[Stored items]
********
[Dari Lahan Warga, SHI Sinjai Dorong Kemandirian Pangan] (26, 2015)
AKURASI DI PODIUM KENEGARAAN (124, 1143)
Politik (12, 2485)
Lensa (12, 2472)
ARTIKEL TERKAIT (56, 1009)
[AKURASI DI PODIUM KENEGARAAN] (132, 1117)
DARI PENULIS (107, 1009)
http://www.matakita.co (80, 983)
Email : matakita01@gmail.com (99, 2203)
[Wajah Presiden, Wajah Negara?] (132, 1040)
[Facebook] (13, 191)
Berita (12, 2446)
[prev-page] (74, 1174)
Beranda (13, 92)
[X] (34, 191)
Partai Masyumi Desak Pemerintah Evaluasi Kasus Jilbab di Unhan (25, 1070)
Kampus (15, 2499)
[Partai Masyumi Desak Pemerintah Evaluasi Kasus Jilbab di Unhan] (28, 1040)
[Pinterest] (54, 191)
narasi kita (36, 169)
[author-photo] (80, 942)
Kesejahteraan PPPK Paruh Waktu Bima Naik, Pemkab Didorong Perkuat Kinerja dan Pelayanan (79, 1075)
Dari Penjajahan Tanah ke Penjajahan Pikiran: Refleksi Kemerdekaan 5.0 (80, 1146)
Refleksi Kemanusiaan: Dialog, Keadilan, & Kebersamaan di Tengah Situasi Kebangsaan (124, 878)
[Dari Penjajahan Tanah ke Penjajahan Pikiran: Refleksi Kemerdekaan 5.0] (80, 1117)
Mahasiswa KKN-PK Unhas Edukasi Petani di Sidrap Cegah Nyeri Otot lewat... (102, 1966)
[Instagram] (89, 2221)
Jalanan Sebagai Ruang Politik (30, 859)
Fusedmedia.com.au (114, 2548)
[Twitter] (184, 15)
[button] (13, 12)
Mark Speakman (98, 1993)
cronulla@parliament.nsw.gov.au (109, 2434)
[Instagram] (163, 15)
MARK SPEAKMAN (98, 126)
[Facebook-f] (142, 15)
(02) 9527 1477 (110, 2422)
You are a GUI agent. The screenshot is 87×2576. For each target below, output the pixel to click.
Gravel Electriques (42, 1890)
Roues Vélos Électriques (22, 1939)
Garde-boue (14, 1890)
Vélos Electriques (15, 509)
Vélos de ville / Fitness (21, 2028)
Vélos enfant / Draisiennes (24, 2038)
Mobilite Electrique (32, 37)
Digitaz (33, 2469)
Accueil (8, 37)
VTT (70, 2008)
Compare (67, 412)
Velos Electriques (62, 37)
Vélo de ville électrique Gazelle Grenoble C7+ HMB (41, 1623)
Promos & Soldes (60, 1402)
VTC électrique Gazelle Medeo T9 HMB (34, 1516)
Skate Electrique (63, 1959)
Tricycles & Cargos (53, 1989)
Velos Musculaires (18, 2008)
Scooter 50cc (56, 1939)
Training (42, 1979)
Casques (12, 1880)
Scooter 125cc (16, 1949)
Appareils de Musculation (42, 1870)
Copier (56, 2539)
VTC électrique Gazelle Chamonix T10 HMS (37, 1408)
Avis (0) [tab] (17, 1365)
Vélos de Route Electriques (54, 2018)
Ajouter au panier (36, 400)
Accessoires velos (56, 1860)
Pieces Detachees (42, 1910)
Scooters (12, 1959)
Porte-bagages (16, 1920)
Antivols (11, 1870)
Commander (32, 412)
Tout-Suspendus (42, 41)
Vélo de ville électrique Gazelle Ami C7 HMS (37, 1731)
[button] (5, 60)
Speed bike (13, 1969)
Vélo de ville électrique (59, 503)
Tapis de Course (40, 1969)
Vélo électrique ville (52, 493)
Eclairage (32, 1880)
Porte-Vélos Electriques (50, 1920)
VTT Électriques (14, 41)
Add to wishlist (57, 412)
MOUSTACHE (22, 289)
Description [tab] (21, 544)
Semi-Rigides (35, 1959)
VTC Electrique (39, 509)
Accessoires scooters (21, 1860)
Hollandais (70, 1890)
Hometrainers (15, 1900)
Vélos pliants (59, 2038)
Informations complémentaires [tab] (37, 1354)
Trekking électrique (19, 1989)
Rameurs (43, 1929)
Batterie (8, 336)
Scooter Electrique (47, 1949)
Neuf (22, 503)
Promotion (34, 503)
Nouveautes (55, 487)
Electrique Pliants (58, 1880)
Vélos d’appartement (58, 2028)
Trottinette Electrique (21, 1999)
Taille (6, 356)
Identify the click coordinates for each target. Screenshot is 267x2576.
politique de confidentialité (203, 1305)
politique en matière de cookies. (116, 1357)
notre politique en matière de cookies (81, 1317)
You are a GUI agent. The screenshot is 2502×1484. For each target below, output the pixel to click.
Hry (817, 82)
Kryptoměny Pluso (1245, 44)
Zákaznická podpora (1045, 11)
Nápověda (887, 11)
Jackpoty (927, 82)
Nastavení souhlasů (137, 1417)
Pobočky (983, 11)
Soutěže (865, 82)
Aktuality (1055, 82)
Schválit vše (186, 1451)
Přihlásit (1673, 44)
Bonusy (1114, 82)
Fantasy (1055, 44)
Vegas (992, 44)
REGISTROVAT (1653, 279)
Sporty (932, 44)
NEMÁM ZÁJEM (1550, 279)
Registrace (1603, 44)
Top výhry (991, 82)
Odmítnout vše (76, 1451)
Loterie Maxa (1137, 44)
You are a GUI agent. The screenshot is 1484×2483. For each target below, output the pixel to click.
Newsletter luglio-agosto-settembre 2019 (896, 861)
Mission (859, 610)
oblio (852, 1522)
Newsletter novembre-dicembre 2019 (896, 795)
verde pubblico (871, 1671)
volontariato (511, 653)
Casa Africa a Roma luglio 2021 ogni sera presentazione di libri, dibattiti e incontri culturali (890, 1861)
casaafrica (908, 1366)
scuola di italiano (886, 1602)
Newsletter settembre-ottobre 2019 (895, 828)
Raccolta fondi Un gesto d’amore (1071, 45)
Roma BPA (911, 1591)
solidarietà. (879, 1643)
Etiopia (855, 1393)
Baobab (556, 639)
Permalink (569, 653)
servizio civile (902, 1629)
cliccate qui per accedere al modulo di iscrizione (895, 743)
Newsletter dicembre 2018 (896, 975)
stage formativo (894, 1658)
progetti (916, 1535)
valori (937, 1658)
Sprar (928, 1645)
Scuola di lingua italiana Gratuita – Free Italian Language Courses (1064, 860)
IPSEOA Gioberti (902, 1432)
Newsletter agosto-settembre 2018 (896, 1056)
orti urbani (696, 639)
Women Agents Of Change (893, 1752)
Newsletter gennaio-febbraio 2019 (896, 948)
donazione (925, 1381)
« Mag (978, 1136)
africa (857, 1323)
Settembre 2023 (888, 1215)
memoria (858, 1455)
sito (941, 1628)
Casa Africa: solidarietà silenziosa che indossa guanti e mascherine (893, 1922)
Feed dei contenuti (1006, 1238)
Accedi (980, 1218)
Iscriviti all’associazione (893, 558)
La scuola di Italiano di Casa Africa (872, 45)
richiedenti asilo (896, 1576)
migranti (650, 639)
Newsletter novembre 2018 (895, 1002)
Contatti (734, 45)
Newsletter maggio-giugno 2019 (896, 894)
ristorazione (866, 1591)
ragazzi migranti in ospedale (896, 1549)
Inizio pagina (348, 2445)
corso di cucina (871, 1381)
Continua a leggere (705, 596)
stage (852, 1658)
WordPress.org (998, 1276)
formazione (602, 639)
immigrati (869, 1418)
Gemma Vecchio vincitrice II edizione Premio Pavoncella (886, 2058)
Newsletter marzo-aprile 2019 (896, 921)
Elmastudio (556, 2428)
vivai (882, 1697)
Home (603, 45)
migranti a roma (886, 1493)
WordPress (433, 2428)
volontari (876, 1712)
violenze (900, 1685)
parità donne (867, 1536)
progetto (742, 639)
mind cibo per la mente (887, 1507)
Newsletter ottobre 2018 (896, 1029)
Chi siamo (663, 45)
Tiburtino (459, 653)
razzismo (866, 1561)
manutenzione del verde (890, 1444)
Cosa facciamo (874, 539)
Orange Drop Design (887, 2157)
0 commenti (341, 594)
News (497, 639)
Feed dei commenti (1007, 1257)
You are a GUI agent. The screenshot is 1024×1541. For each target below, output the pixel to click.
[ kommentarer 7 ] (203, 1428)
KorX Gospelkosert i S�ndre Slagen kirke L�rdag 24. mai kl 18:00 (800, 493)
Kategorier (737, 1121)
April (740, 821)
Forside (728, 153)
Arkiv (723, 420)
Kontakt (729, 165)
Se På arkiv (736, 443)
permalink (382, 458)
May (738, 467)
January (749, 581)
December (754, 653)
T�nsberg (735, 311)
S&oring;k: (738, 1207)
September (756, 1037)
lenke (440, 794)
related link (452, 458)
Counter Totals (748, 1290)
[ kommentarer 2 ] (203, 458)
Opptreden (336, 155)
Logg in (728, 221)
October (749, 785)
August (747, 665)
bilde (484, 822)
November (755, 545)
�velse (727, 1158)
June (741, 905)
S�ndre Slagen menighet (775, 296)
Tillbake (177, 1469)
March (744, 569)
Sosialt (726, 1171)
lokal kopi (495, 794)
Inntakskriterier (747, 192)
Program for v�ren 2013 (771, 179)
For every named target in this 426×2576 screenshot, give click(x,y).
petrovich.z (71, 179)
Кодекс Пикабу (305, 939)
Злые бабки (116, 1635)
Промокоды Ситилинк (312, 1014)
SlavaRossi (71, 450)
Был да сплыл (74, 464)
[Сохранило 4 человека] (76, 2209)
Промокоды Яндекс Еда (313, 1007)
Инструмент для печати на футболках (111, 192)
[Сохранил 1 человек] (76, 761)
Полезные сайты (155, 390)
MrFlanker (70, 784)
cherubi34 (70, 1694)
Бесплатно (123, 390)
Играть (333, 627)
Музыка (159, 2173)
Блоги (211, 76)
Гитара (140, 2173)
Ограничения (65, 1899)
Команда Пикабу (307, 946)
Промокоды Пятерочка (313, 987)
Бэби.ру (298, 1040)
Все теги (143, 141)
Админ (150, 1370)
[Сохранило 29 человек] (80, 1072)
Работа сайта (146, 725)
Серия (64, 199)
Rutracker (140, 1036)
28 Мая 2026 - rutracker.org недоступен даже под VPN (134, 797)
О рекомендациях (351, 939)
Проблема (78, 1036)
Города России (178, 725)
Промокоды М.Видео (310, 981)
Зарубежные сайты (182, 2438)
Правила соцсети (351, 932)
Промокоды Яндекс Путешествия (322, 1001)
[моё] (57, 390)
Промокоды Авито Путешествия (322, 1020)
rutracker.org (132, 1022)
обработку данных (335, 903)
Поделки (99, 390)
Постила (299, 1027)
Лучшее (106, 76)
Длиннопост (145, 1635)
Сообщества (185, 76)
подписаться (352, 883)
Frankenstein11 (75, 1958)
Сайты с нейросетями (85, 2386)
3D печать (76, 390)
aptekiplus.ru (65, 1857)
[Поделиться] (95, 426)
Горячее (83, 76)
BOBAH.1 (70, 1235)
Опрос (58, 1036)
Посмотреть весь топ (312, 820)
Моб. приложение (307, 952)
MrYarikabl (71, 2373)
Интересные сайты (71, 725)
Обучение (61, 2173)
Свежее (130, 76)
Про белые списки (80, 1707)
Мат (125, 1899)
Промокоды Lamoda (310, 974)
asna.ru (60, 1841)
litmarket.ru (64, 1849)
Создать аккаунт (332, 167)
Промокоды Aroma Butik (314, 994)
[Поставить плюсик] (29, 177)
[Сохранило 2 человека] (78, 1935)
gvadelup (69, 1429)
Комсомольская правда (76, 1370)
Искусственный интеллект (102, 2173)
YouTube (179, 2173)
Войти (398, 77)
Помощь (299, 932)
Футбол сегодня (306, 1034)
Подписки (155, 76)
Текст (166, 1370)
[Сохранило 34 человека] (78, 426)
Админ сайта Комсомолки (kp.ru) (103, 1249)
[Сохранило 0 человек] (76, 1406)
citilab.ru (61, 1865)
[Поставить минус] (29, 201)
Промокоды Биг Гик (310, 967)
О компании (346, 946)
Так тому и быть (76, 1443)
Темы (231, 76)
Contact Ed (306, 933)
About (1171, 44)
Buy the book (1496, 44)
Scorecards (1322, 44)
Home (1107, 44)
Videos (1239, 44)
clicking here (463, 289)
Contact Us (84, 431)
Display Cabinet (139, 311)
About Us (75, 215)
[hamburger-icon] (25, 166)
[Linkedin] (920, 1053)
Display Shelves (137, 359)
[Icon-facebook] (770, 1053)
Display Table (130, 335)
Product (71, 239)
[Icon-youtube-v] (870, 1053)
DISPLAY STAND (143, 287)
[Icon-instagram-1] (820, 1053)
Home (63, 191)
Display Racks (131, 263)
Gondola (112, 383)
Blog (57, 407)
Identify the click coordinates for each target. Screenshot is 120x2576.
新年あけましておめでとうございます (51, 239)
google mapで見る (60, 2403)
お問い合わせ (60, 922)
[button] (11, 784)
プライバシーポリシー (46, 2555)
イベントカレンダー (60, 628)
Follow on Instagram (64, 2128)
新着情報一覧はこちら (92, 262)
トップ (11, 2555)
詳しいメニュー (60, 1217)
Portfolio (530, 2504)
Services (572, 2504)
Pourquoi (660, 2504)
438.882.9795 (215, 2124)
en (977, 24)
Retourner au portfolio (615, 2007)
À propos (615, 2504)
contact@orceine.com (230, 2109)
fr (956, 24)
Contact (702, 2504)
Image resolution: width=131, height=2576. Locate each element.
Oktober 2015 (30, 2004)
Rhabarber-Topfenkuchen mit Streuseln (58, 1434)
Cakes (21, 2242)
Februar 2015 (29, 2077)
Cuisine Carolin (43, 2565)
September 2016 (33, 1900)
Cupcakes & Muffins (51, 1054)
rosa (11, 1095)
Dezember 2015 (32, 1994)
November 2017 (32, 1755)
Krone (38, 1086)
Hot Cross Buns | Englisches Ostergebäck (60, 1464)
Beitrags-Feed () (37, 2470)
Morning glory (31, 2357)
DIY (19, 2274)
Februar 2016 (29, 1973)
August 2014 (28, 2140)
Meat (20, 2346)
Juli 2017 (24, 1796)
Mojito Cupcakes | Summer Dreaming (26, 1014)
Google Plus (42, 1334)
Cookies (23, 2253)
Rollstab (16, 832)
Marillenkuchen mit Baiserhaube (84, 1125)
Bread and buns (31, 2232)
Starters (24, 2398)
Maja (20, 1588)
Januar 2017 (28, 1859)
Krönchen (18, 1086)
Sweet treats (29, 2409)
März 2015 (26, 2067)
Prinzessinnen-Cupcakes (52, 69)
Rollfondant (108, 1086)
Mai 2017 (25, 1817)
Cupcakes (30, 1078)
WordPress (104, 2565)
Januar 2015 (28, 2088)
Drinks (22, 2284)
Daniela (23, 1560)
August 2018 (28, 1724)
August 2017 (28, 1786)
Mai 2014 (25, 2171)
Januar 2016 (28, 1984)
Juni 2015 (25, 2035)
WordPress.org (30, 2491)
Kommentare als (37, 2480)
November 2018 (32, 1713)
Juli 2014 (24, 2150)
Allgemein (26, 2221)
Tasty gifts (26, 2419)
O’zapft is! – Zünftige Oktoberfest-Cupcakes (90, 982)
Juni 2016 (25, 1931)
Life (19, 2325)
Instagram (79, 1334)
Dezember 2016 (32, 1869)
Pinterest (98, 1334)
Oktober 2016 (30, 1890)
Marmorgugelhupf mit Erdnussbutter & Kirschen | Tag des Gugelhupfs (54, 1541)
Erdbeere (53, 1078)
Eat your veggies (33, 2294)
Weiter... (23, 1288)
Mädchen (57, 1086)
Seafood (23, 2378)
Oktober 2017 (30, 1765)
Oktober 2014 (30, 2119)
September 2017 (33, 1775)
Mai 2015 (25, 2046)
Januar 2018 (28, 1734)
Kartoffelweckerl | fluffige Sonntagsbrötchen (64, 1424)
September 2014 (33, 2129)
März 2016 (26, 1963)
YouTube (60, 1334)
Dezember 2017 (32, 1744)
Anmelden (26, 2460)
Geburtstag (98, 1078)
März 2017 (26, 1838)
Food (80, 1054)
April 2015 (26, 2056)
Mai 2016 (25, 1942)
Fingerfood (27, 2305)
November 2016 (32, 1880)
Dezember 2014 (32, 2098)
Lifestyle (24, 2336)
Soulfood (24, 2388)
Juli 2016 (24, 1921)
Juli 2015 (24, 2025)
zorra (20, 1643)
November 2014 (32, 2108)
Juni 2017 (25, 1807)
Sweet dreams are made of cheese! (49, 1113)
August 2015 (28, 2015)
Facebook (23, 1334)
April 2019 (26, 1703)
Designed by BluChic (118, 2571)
********
» **EXERCISE OBJECTIVE**
With the line that has "November 2018 (32, 1713)" as the first and the line that has "Oktober 2014 (30, 2119)" as the last, repeat exactly that run of lines above and no more.

» **RESULT OF THE EXERCISE**
November 2018 (32, 1713)
Juli 2014 (24, 2150)
Allgemein (26, 2221)
Tasty gifts (26, 2419)
O’zapft is! – Zünftige Oktoberfest-Cupcakes (90, 982)
Juni 2016 (25, 1931)
Life (19, 2325)
Instagram (79, 1334)
Dezember 2016 (32, 1869)
Pinterest (98, 1334)
Oktober 2016 (30, 1890)
Marmorgugelhupf mit Erdnussbutter & Kirschen | Tag des Gugelhupfs (54, 1541)
Erdbeere (53, 1078)
Eat your veggies (33, 2294)
Weiter... (23, 1288)
Mädchen (57, 1086)
Seafood (23, 2378)
Oktober 2017 (30, 1765)
Oktober 2014 (30, 2119)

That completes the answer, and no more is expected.